Removing Oily Soils
Oily soils are removed in different ways. Some oily soils are light enough to be emulsified in water-based detergents. Other oily soils may be too heavy for detergents to be effective in removing them. These heavier soils can be dissolved with oil-based solvents.
Emulsifying Oily Soils with Detergents
Can we put something into water to help us clean oily soils? Yes - detergents! Water-based detergents are able to dissolve in water, but they are also able to attach to oily soils. Detergents pull the oily soils away from the surface, so we can extract the soils with the detergent.
Detergent molecules are made so that they have a water-loving head and an oil-loving tail.
The makeup of the tail of a detergent molecule is similar to the makeup of oil, gasoline, grease, and animal fats.

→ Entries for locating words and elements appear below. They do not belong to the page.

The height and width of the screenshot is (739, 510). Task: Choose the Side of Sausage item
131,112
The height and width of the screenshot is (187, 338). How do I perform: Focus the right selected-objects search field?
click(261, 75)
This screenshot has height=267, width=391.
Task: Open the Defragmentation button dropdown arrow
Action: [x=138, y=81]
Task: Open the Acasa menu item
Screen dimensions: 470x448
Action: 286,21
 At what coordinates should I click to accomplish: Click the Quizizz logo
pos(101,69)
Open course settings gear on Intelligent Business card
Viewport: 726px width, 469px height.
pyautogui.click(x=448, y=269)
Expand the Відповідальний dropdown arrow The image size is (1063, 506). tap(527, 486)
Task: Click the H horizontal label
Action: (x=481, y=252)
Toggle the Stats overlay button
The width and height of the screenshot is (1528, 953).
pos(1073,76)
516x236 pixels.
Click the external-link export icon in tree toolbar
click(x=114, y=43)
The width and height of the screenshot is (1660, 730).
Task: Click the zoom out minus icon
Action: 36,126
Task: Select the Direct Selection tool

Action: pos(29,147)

The detergent's tail will dissolve substances similar to grease and oil. The head of the detergent molecule breaks oily soils apart and the head pulls them into the water, creating an emulsion. An emulsion means that the detergent acts as a connecting link between oil and water molecules, allowing them to be mixed evenly through the cleaning solution. The cleaning solution can then be rinsed out along with the emulsified soils.
Detergents have some drawbacks. If they are not rinsed thoroughly, they leave a sticky residue. Also, when detergents combine with hard water (water that contains minerals, such as calcium or magnesium), they make a salt. These salts will not dissolve in water, so they slow down the cleaning action of the detergent and form a scum.